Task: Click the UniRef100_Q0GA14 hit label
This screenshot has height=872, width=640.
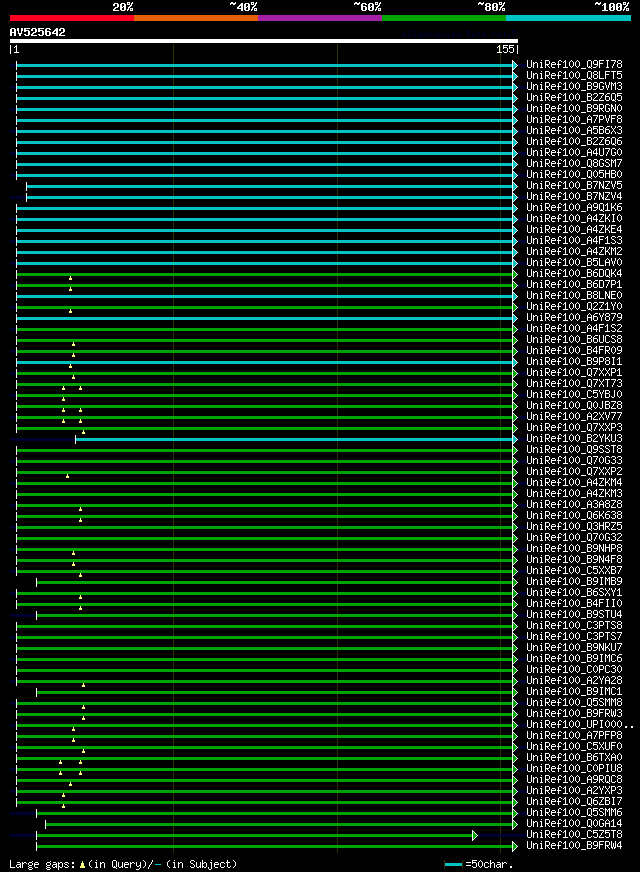Action: click(574, 824)
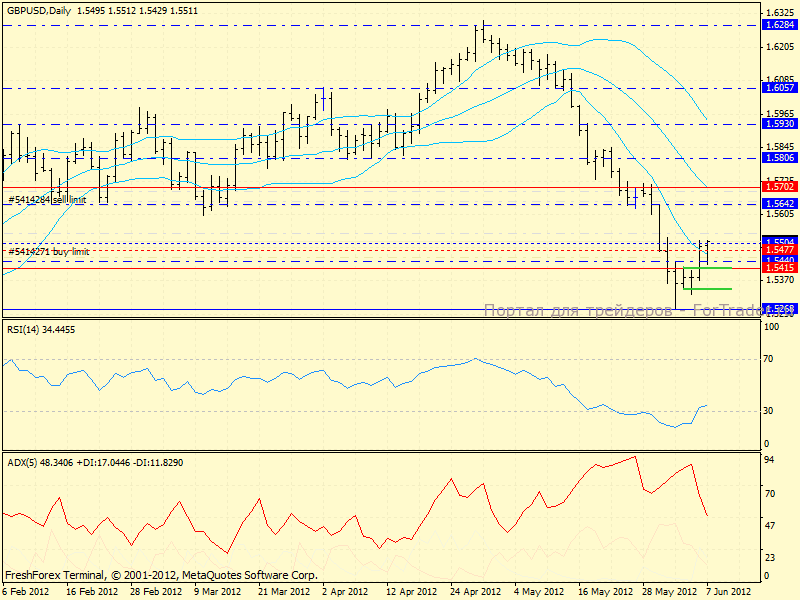Click the FreshForex Terminal copyright text
This screenshot has height=600, width=800.
(x=161, y=575)
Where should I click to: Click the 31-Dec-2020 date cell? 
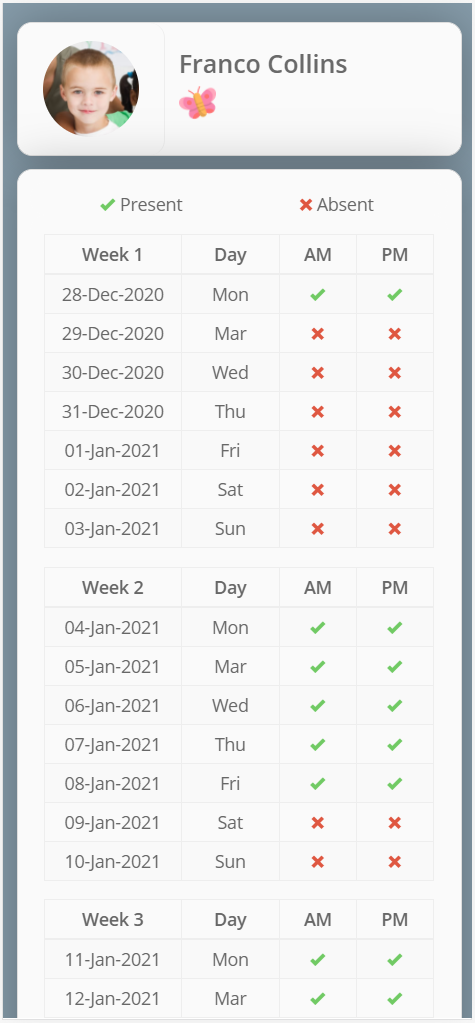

*What you will do*
Repeat the lines exactly, starting with the line that contains "This screenshot has height=872, width=640." and ending with the last line of the entries. Keep both of those lines but no pictures.

*Exercise result*
This screenshot has height=872, width=640.
Action: click(574, 824)
Click the FreshForex Terminal copyright text
This screenshot has height=600, width=800.
(x=161, y=575)
Where should I click to: Click the 31-Dec-2020 date cell? 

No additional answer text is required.